Sunday, June 12, 2016

Mowdy Ranch Mustang Run

Run wild with the mustangs--who wouldn't want to do that? I jumped in on the bandwagon heading to the Mowdy Ranch, and signed up for the max--50K of wooded trails and dirt roads. Quite a few of my friends went along for the trip too. Johnna, Lynna, Michelle, Misty, Chrissy, Jana, Christine, Lisa, Camden, Anthony, Jorge, Nancy, Tyler, Nikki, Tessa, Jess, Vickie, Pam, Shelley, Jillian, Ellen, Brian "Head-TATUR" Hoover, and probably a dozen more I am not remembering. This was a great place to get Oklahoma Dirt Trail Series points.
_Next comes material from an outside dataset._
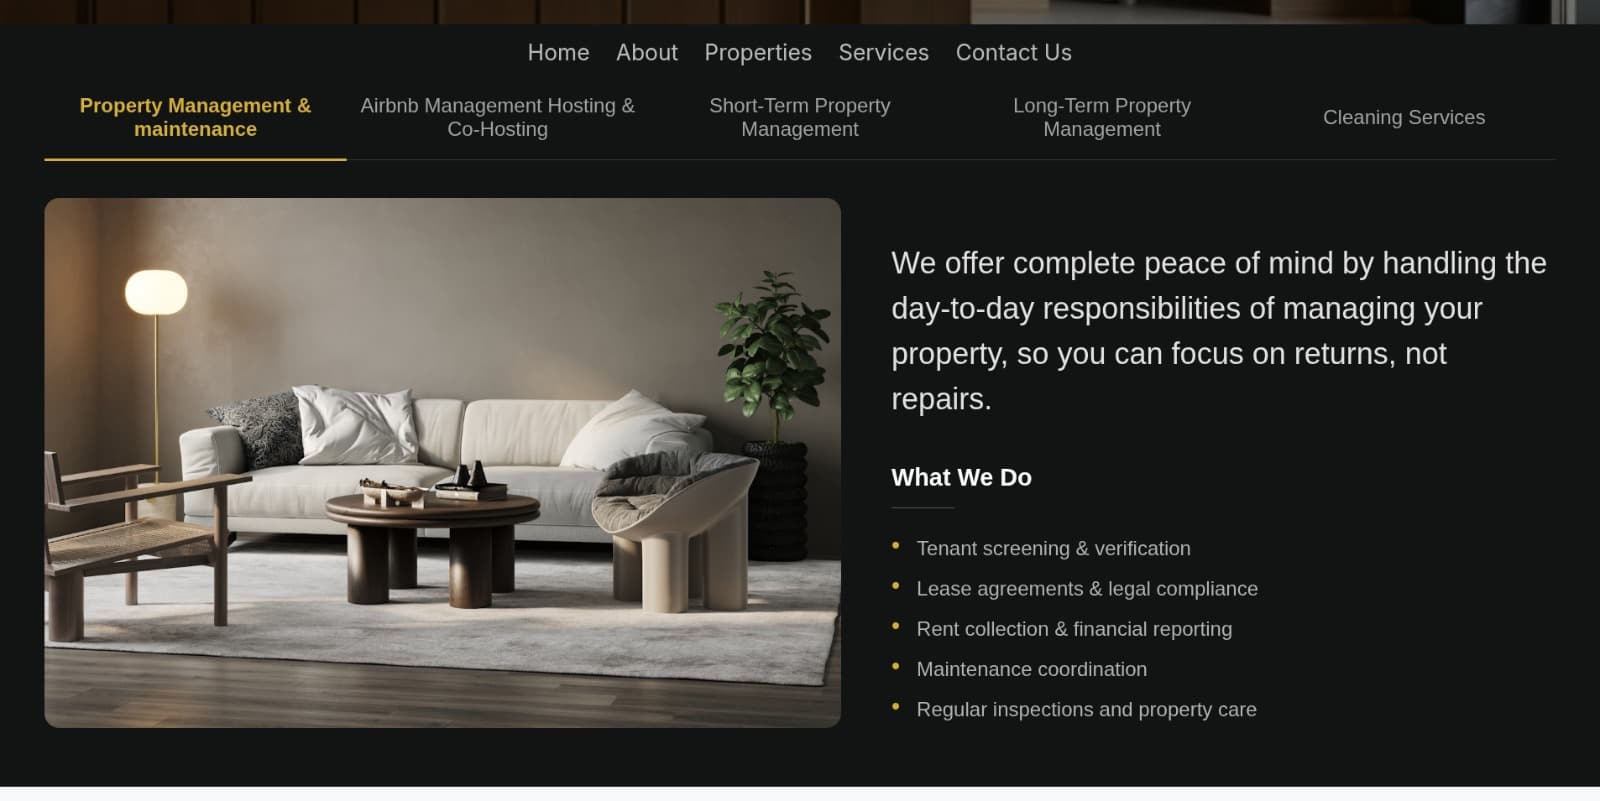Open the Properties menu item
1600x801 pixels.
pos(758,52)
It woulds be pretty easy to slip into the top 10 in some of the smaller attended races. 
I had planned on camping out the night before, and did--except I opted to try sleeping on the back floor of my Ford. I have always said I could through a blow-up mattress back there and be set. Academy, however, had a large assortment that were all a foot too long, or better stated, my truck was a bit too narrow. Still, I bought a camping mattress, that resembled a pool floaty, but was cloth covered. It was still a foot too long, but was close on thew width. Being the window-screen genius that I am, I devised screens on either side of my truck for some flow-through ventilation. This, with the help of a clip-on battery powered fan kept me semi-comfortable during the night and I managed maybe 5 hours of sleep.

The race people lit a huge bonfire after dark at the camping area, and a few from my group came equipped with stuff to make s'mores. Getting close enough to the flame to toast a marshmallow was impossible. At best, you could set the marshmallow on fire, and enjoy a charred gooey piece of heaven. I laid down on my belly and reached my roasting stick right up to the edge of the coals, and managed to get an almost perfect lightly brown toasted prize, and only seared a little hair off of my hand and wrist.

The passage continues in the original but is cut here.